The Video Mesh: A Data Structure for Image-based Three-dimensional Video Editing

Jiawen Chen¹ Sylvain Paris² Jue Wang² Wojciech Matusik¹ Michael Cohen³ Frédo Durand¹

¹MIT CSAIL ²Adobe Systems, Inc. ³Microsoft Research

The video mesh data structure represents the structural information in an input video as a set of deforming texture mapped triangles augmented with mattes. The mesh has a topology that resembles a "paper cutout." This representation enables a number of special effects applications such as depth of field manipulation, object insertion, and change of 3D viewpoint.

Paper: PDF (ICCP 2011)
Supplemental material: PDF
Video (high bitrate): MP4 (67MB, 640x480p24, contains audio)
Video (low bitrate): MP4 (29MB, 640x480p24, contains audio)
Anaglyphic (red/cyan) results: AVI (Lagarith lossless codec, 246 MB, 640x480p24, no audio)
Stills of anaglyphic results: PNGs (best viewed full screen on a 24" (61 cm) monitor at a distance of 30" (76 cm)
Slides from ICCP 2010: PPTX (PowerPoint 2010, WMV videos embedded, 81 MB)

Abstract

This paper introduces the video mesh, a data structure for representing video as 2.5D "paper cutouts." The video mesh allows interactive editing of moving objects and modeling of depth, which enables 3D effects and post-exposure camera control.

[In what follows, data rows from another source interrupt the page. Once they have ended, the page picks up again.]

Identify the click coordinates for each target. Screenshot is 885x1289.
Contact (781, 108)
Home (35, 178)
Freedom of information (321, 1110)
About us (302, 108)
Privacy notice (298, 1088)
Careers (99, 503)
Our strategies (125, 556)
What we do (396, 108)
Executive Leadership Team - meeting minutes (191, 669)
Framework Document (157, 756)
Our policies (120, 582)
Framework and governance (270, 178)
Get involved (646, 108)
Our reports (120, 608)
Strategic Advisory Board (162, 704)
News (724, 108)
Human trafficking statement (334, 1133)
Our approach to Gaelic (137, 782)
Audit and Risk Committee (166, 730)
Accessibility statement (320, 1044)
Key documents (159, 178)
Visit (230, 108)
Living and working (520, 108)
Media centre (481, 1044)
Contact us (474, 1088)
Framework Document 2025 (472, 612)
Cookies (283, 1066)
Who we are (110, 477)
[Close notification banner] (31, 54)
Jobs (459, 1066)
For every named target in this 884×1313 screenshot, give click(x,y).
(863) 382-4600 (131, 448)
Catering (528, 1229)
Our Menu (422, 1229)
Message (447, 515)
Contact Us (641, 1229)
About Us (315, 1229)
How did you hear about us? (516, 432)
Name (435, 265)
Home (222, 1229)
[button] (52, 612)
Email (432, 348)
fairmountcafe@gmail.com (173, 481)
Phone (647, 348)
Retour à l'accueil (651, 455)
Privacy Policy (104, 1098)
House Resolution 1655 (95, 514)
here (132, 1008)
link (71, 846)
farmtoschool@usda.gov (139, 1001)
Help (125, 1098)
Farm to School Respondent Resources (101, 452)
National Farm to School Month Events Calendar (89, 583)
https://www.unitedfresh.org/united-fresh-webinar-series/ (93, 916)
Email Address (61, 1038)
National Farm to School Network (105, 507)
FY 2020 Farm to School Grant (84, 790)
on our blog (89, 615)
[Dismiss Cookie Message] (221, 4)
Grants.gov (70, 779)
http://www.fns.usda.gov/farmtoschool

The video mesh sparsely encodes optical flow as well as depth, and handles occlusion using local layering and alpha mattes. Motion is described by a sparse set of points tracked over time. Each point also stores a depth value. The video mesh is a triangulation over this point set and per-pixel information is obtained by interpolation. The user rotoscopes occluding contours and we introduce an algorithm to cut the video mesh along them. Object boundaries are refined with per-pixel alpha values. The video mesh is at its core a set of texture mapped triangles, we leverage graphics hardware to enable interactive editing and rendering of a variety of effects. We demonstrate the effectiveness of our representation with special effects such as 3D viewpoint changes, object insertion, depth-offield manipulation, and 2D to 3D video conversion.